Assim que a mulher entrou na
sala, Pedro se retirou do lugar e foi terminar o relatório; não que ele
quisesse se perder em mais algumas planilhas, mas por não aguentar a presença
da megera.
Ao clique da chave trancando a fechadura da porta, eis que mãe e filha
começaram a discutir em alto e bom som. Pedro conseguira escutar tudo, até a
sogra ressaltando o quão frouxo ele era.
Havia muito tempo a caixa de
cigarros e a garrafa de uísque estavam engavetadas na escrivaninha, e não
tardou para que o homem se deleitasse com ambos os sabores.
Conforme o tempo se arrastava, o
barulho na sala ficava mais alto, parecendo penetrar em sua mente. O relógio
pendurado na parede à frente marcava onze e meia da noite.
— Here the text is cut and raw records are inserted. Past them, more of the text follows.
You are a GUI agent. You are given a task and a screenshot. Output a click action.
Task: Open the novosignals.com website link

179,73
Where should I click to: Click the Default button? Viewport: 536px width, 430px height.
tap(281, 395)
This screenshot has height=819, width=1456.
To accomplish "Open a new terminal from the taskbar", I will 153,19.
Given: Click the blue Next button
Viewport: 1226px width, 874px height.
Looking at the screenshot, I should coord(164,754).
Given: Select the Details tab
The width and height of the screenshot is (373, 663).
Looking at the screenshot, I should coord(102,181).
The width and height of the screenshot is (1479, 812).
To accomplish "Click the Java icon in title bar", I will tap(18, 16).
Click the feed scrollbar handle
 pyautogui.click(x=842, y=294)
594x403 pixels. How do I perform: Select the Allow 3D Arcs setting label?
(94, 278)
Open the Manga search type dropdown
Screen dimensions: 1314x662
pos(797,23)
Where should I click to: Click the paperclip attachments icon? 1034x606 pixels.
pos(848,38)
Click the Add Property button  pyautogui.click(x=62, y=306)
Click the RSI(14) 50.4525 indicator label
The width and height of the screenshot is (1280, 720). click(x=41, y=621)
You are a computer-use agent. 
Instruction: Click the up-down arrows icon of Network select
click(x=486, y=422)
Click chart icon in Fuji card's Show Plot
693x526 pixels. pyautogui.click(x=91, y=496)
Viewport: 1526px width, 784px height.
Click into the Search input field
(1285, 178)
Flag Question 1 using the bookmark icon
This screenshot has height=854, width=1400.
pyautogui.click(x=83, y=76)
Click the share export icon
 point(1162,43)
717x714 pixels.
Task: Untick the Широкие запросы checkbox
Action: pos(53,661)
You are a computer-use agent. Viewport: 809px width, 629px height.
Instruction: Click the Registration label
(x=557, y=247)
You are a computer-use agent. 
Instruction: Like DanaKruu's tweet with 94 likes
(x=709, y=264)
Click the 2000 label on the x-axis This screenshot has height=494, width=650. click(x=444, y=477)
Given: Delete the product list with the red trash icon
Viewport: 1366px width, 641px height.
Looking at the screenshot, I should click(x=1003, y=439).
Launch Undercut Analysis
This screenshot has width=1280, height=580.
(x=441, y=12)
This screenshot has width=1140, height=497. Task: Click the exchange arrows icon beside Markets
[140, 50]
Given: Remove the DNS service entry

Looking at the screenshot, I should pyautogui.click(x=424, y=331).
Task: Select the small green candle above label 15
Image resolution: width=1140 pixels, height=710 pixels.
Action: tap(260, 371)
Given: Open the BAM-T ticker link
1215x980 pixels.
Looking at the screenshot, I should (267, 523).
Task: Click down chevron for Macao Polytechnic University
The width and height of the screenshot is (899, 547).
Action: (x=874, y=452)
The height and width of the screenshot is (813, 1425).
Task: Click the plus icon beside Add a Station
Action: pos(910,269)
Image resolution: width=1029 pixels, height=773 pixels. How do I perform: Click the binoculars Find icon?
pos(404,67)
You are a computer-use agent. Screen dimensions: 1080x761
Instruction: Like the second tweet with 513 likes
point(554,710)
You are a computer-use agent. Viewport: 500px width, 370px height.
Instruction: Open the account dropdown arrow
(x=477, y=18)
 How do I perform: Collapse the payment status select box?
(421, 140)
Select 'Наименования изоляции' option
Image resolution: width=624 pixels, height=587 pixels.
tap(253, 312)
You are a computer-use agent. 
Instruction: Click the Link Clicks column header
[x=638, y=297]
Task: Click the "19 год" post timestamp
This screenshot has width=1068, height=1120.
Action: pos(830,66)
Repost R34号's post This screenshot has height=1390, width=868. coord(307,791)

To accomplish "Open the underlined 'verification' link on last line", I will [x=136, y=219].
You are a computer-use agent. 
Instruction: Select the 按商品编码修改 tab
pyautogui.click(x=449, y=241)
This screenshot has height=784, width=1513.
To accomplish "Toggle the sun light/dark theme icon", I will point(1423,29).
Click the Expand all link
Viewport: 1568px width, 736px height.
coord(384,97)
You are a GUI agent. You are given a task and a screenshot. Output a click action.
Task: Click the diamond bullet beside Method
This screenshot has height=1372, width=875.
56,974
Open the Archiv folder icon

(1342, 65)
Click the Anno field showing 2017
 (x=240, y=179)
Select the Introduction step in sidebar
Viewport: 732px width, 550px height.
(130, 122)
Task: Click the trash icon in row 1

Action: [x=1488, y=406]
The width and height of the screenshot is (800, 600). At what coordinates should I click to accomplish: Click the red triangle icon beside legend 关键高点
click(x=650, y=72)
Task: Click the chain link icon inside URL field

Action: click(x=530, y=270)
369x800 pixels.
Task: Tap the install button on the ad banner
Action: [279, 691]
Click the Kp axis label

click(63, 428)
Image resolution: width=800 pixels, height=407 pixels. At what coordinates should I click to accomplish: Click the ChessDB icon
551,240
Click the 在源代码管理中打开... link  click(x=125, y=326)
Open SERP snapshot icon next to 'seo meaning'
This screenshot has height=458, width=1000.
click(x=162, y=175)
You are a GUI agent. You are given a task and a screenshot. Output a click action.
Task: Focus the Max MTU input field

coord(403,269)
Um sussurro próximo ao seu ouvido
fez Pedro se arrepiar. Remexeu-se na cadeira por uns segundos, ao mesmo tempo
em que a voz se intensificava.
Uísque, mais uma dose. De uma
vez.
A voz sumiu, e ele suspirou
aliviado. A nuvem de fumaça começava a se dissipar, e a voz retornou:
“Faça”, murmurou, em meio a grunhidos.
Decidido, Pedro largou o copo
vazio sobre a mesa, abriu a porta e deu de cara com a sogra. Ela ria
descaradamente, mas o homem não se importou. Continuou percorrendo os
corredores da sala e desceu uma extensa escadaria a passos rápidos até atingir
a garagem. Lá, de uma maleta de ferramentas, pegou um grifo. Subiu apressado e, de novo, se deparou com a sogra, de braços cruzados,
perto da sua esposa e dos seus filhos.
Olhou para o relógio de pulso:
marcava meia-noite.
E, então, suspendeu a ferramenta
ao ar e desferiu três golpes contra a cabeça da megera, que caiu morta no chão,
com o sangue escorrendo por uma profunda abertura na testa. Pedro voltou seu
olhar para a esposa, seus olhos esverdeados esbanjavam malícia:
— Feliz Natal — desejou, cravando o grifo,
também, na cabeça dela.
...
Clayton De La Vie nasceu em agosto de 1994, em Franco da Rocha (SP), e começou a escrever muito cedo. Atualmente, com vinte e um anos — entre novelas, contos e noveletas — tem quatorze obras publicadas. Dentre elas, destacam-se "A Mordida do Vampiro", que assina como Laerte Verrier, e "Seres do Além". Amante da boa música, se delicia ao som do bom, velho e fedorento Rock 'N' Roll.